▶ WHAT IS NEEDED: Word-for-word repetition of the records below is needed, but only from the line holding "Task: Select the Cute Booties hat thumbnail" through the final line, with pictures excluded.

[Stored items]
::::::::

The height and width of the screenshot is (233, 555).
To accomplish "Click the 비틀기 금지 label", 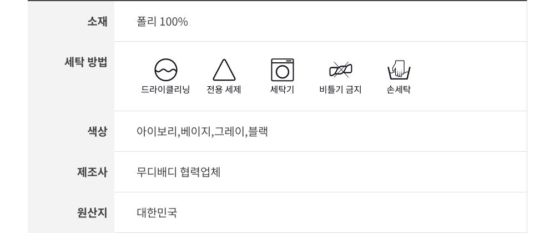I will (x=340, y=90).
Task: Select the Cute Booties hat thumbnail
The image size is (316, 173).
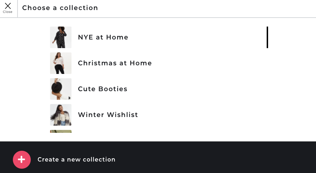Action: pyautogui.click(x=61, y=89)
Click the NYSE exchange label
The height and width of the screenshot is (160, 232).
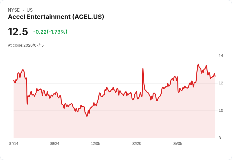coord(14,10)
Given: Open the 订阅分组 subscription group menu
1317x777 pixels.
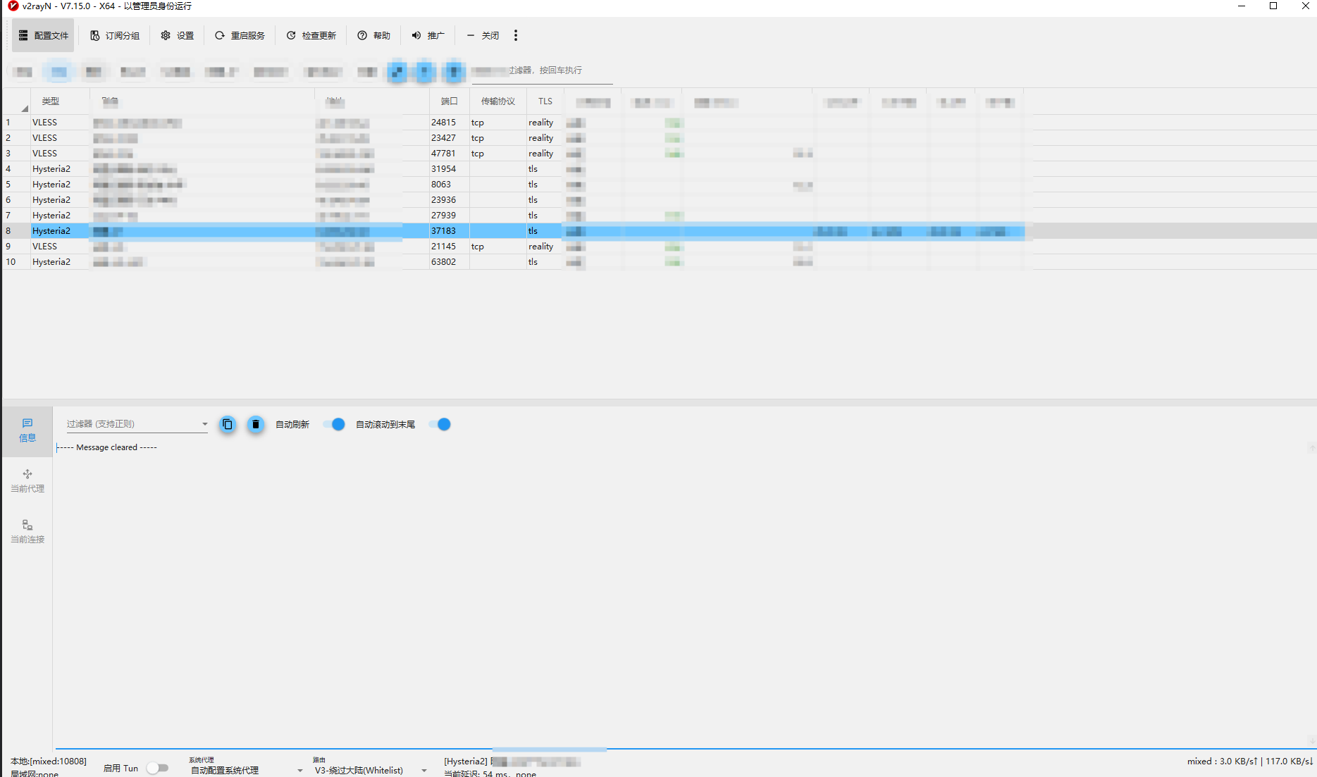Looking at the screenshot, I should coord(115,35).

::::::::

▶ ANSWER:
Task: Select the Cute Booties hat thumbnail
The image size is (316, 173).
Action: pyautogui.click(x=61, y=89)
Click the NYSE exchange label
The height and width of the screenshot is (160, 232).
coord(14,10)
Given: Open the 订阅分组 subscription group menu
1317x777 pixels.
Looking at the screenshot, I should coord(115,35).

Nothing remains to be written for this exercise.